Here’s some stuff I learned off the top of my head for the second round:
- In the first splits challenge, I gained flexibility in my hamstrings but someone pointed out, from my photos, that I didn’t gain much in my hip flexors. The exact words were, “Your flexors look frozen.” Initially I felt insulted (come on man I’ve been working hard, how could they be frozen!)… but I swallowed my pride and realized that they indeed were stuck for all 3 months in the previous round and the only improvement I had were in my hamstrings. So for this round, I focused primarily on opening up my hip flexors. I kept trying to open that hip into actual extension by way of the couch stretch over and over. Just a few days ago, I asked my brother to help sit on me (sacrum to sacrum) while in the couch stretch to help open my hips more. God damn that feels amazing. I recommend it highly.
- Somewhere along the middle of the challenge, I discovered this skandasana flow, which helped open up my middle splits, without actually having to be in the middle splits, which was good because I got knee pain from pedicabbing too much. That flow is basically like doing cossack squats, but with the heel on the ground, so it forces the hips to open even more.
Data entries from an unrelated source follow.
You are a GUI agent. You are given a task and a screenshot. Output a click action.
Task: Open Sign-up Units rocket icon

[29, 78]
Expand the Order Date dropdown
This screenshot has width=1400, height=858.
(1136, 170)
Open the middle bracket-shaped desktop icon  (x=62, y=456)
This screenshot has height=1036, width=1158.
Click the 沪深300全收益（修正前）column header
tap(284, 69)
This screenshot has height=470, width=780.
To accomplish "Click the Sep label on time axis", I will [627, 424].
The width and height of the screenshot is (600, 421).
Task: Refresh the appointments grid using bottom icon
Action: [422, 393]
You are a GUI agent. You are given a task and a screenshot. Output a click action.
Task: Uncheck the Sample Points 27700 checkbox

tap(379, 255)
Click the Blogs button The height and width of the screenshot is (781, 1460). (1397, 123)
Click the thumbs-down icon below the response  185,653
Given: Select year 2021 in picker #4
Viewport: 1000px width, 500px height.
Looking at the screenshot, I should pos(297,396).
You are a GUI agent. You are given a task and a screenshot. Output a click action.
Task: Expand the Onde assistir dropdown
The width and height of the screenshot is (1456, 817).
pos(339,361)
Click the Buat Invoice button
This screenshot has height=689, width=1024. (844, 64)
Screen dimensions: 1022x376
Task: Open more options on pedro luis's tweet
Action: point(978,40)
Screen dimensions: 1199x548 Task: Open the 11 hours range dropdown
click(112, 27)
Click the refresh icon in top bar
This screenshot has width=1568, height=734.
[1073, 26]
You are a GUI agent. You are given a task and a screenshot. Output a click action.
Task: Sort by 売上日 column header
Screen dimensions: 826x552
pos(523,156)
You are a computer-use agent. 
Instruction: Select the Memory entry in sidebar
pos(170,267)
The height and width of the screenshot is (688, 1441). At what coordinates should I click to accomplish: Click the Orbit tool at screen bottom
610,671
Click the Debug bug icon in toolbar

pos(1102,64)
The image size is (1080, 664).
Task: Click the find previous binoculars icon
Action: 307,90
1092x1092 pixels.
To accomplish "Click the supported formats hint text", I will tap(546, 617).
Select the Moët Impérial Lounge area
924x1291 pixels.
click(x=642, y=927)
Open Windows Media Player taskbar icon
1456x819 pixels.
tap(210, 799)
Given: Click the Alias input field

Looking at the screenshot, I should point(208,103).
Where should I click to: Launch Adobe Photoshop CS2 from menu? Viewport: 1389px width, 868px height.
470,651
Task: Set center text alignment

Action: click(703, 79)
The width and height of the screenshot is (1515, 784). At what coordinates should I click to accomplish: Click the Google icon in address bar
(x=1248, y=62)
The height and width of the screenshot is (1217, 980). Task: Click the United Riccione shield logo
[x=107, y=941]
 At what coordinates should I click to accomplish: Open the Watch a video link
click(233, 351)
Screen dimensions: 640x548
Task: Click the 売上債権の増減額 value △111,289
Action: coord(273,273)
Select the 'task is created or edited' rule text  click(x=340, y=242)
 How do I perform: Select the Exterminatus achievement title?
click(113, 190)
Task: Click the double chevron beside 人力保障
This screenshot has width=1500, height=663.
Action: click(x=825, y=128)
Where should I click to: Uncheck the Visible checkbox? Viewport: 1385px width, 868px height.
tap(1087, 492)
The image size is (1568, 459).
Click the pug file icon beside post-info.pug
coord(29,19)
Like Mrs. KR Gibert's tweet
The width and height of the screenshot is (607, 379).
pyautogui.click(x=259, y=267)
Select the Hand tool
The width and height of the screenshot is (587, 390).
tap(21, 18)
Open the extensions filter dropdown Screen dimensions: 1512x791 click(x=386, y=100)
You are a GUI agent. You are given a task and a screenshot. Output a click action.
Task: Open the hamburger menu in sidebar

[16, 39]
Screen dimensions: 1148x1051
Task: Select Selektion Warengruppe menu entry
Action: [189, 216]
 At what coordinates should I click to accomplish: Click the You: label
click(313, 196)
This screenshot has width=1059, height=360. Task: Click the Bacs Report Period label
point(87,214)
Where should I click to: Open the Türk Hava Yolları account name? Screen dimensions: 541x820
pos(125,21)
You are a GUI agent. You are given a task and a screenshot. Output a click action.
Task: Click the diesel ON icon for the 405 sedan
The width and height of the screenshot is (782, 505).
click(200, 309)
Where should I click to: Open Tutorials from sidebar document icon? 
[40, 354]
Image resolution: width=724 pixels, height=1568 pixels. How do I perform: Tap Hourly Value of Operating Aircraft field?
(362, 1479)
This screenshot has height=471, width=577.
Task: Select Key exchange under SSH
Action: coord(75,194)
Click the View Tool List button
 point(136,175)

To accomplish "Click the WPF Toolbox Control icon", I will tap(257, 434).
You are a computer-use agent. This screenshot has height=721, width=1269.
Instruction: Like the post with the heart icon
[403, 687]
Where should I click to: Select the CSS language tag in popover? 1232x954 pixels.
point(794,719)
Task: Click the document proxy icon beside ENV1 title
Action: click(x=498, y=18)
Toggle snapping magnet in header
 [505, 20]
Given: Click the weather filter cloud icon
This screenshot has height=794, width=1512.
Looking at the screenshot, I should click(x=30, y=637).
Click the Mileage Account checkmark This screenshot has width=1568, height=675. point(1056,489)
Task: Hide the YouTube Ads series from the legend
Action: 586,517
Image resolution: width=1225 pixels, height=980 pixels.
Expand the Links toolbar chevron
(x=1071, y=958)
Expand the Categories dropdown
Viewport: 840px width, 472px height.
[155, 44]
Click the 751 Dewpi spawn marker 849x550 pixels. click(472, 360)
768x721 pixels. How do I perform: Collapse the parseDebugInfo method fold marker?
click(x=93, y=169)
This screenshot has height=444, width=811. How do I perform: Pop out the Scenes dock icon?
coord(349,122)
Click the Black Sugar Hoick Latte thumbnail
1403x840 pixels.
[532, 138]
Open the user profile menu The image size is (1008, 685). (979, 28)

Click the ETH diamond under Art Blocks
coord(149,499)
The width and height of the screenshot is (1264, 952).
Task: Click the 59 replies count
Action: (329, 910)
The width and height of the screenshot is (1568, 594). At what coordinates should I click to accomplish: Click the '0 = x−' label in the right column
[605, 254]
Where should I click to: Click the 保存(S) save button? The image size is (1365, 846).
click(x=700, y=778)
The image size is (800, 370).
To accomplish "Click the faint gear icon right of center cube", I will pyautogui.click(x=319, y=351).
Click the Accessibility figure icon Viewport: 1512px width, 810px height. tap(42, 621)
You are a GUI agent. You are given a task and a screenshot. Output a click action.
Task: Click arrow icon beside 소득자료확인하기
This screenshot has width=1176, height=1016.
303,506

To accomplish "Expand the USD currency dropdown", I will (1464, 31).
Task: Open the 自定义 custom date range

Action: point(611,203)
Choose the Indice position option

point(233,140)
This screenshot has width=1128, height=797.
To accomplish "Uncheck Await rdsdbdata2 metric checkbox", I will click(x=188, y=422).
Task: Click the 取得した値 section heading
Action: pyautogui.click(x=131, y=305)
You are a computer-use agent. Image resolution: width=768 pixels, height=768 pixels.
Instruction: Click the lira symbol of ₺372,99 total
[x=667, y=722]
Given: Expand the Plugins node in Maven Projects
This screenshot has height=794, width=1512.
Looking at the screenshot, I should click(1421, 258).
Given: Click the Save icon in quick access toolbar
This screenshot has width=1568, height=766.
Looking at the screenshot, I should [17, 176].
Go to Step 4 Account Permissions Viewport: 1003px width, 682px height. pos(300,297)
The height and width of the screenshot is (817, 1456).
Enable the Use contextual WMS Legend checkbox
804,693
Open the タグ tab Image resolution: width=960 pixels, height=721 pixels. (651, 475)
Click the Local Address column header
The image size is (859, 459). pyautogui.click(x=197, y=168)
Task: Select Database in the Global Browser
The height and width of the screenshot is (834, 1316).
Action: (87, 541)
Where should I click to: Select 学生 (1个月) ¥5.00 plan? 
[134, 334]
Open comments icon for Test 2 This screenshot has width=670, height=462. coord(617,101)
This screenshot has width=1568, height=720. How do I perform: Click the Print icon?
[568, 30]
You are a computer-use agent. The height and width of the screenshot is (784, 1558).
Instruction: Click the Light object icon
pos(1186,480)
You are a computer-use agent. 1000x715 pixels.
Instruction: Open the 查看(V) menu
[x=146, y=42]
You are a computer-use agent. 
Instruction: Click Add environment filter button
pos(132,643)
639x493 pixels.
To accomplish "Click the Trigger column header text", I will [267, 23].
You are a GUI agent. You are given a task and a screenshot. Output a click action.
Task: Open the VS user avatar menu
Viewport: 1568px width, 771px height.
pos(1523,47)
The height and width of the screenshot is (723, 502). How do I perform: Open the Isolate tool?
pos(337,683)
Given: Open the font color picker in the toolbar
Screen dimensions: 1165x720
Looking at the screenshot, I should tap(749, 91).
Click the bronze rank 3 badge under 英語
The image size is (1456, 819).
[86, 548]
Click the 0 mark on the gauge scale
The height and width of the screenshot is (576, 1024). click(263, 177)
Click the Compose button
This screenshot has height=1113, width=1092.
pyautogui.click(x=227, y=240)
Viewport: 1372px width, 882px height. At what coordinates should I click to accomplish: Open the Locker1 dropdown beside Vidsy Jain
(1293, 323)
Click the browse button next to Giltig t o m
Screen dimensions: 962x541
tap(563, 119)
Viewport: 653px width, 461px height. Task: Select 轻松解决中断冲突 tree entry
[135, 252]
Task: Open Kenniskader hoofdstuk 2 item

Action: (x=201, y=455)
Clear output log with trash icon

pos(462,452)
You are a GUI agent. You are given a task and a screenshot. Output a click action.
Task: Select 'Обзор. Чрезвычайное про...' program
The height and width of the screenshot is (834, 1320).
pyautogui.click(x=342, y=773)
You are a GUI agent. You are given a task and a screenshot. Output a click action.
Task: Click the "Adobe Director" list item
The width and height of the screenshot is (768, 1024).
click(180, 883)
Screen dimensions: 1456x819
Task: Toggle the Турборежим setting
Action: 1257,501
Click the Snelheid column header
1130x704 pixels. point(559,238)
If this skandasana flow is too intense, just do cossack squats with the heel lifted as a warm up.
- Like I said above, I had knee pain, so that broke up my consistency and I stopped doing any stretches that hurt. I tend to be overly cautious and conservative with my progress because I never, ever, want to have a permanent injury from things that I do to better myself. (Cause then what’s the point?) So when the pain went away, I waited an extra 1-2 weeks just to be on the safe side and it took a while to get back into a good rhythm.
- When I got back into stretching for the front splits (my main focus for this challenge), I started holding a dumbbell and putting it on top of my shoulder to help drive me deeper. It worked like a charm. (Note: If you have any trouble whatsoever balancing your own bodyweight with your hands off the ground in the splits, then you’re not ready for any additional weight.)
- Here are the two best resources on the planet so far for understanding loaded progressive stretching. This videoand this video.
- Kit laughlin’s latest podcast on wellroundedathlete.net and his AMA are gold. I asked a lot of questions in the AMA, so take a look. But seriously, make the time to listen to that podcast, it may change your life (in regards to how you understanding what stretching is).
- One of the other things I started doing differently for this challenge as well, by way of a tip from another redditor was to keep the front leg bent in the front splits and go as deep as you can in the hip flexor stretch for the back leg before straightening out the front leg. This is an interesting trick and one that I am not used to doing… I have a habit of skipping that part, so thanks to that redditor whoever you are out there I can’t remember now for shaking up my “routine.”
So far, you might have noticed that I asked my brother to help push me deeper in the couch stretch and that I used a dumbbell to get deeper in my front splits. These external forces, what with partner stretching or using weights, I feel have become imperative for a strong guy like me. The amount of power my leg muscles have to resist the stretch if I only use my own bodyweight and antagonistic muscles, is insane. At this point, having someone push me deeper, I feel is not just a huge help, but necessary, because my own bodyweight isn’t enough. Note: I don’t just get pushed deeper into a stretch without thinking… I communicate with my partner and tell them when to push me deeper… I will do PNF (contract relax) style stretching to help me get deeper and with control and synchronize their push with it.